Better turbine access, shallow-water siting, lower labor cost and direct access to the oil and gas industry’s supply chain, however, could help offset higher costs. State and federal policies to incentivize development and procurement of offshore wind is a key component, Gannon said.

“That will define where we’re going to have at least the initial success of offshore wind,” she said.

Hart Energy - Oil and Gas Investor September 2022 issue - Tide Turns Toward US Gulf of Mexico Wind - Offshore wind energy turbine supply vessel anchored
Offshore wind energy turbine supply vessel anchored and loading rotor in port harbor. (Source: Rudmer Zwerver/Shutterstock.)

Policy Push

State programs and momentum behind such efforts should be top of mind for companies interested in developing GoM wind energy projects, according to experts.

“I think [they] made the difference in the prices we saw in the New York Bight versus what we saw in Carolina,” she said. “Without having any contracts in place or any definitive signs that you’re going to get contracts in place, you can’t put as much capital at risk.”

In New York, policymakers are aggressively pursuing clean energy. Here, law mandates that 9,000 MW of offshore wind energy must be developed by 2035 and at least 70% of the state’s electricity must come from renewable energy sources by 2030.

Hart Energy - Oil and Gas Investor September 2022 issue - Tide Turns Toward US Gulf of Mexico Wind - Ben Koenigsberg Norton Rose headshot

“A lot of states on the East Coast have already done that and that inspires confidence in the market and inspires confidence in developers in knowing that once I win a lease I’m going to have somewhere to sell the power.”—Ben Koenigsberg, Norton Rose Fulbright US

North Carolina Gov. Roy Cooper called for 2.8 GW of offshore wind capacity by 2030 and 8 GW by 2040, but state law doesn’t mandate the goals.

The New York Bight offshore wind auction for six leases in February 2022 drew competitive winning bids from six companies totaling nearly $4.4 billion with bids ranging from $285 million to $1.1 billion.
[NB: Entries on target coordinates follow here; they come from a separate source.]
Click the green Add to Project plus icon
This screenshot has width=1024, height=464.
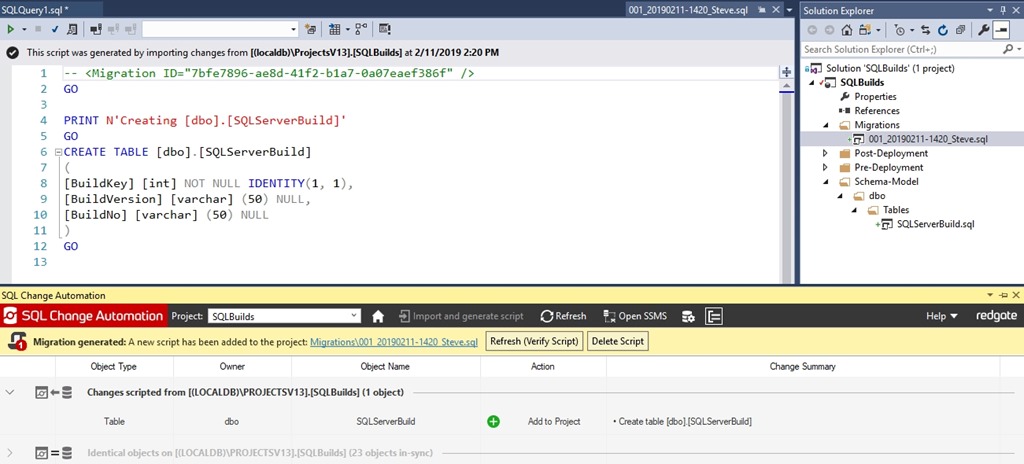(x=493, y=422)
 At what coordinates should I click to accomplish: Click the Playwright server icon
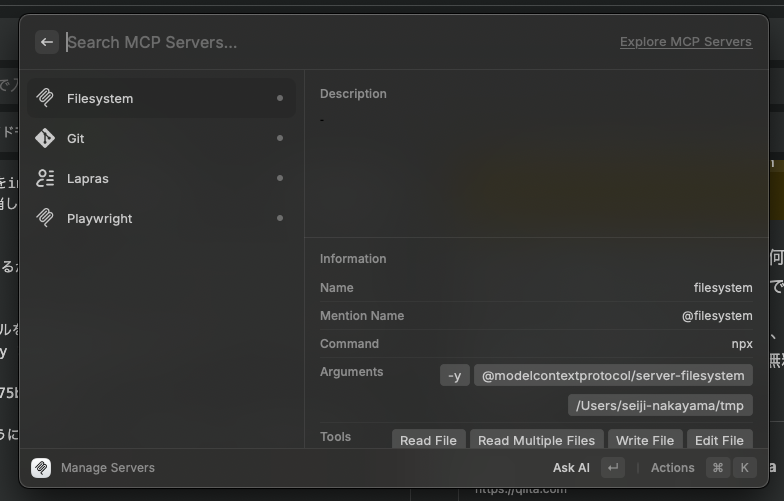tap(45, 218)
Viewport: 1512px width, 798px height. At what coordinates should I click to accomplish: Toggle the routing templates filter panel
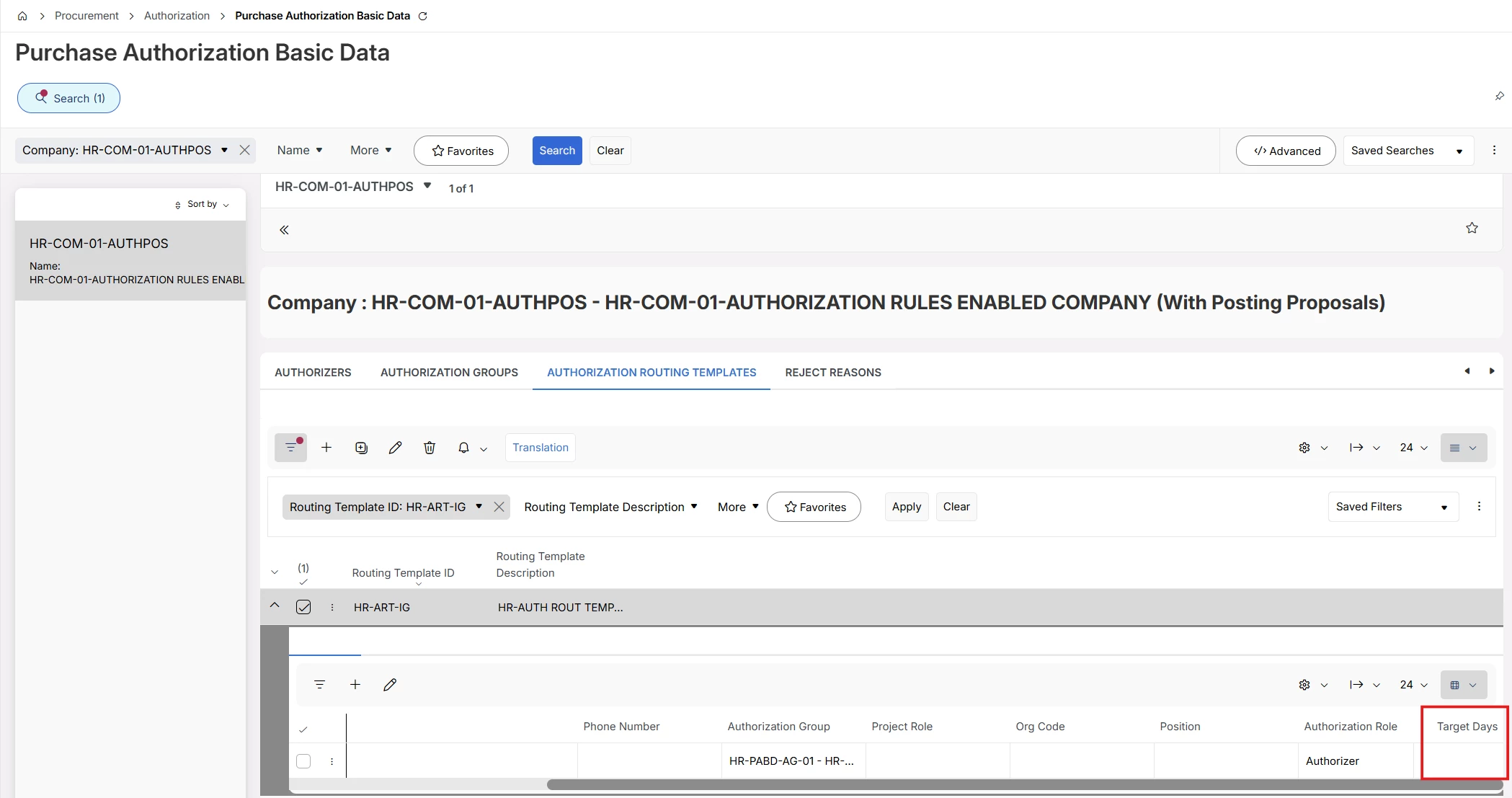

In May, the Carolina Long Bay Offshore Wind lease sale for two leases brought in $315 million in total winning bids—one for $155 million, the other for $160.

Looking at the GoM, Gannon said there is no government focus on contracting wind, and price challenges are expected for the foreseeable future.

“Without having sort of any firm commitment from the purchasers of the energy and from the state to purchase that energy, that’s obviously a huge challenge,” she said.

Ben Koenigsberg, co-head of projects for Norton Rose Fulbright US, agreed that public policy, including commitments by states on renewable energy goals over the next 20 years, are important to accelerating GoM wind development.

“A lot of states on the East Coast have already done that and that inspires confidence in the market and inspires confidence in developers in knowing that once I win a lease I’m going to have somewhere to sell the power,” Koenigsberg said. “One of the risks here is you win a really large lease and then you have to pretty much pay upfront the price that you won. That’s a big risk to developers if they don’t know that there’s a commitment” from states to issue solicitations to support those large leases.

Louisiana has established a climate initiatives task force and climate action plan that aims for net-zero emissions by 2050 and development of an offshore wind plan targeting 5 GW by 2035.

Texas has not set any offshore renewable energy goals, according to a BOEM Draft Area ID Memo. The state is a leader in both fossil fuel and renewable energy production, including onshore wind and solar.

“On the federal side, there’s already been a fair amount that’s been done extending the qualification for tax credits to the 30%. That’s really helpful to help spur development,” Koenigsberg said.

Hart Energy - Oil and Gas Investor September 2022 issue - Tide Turns Toward US Gulf of Mexico Wind - BOEM energy potential infographic
Gross and technical offshore renewable energy potential in megawatts (MW) for the Gulf of Mexico by technology type. (Source: BOEM)

Eyeing Liquidity

Should companies pursue GoM wind, will they have access to capital?

“In the current market, there is a wall of liquidity and a fair amount of capital available to build these projects,” Koenigsberg said, speaking to the commercial bank market component. “It will remain to be seen where things go with the economy. … But if the last five years are an indication of what’s available in the future, there’s definitely enough capacity to get these deals done. A number of the really large projects that have been financed recently have been oversubscribed.”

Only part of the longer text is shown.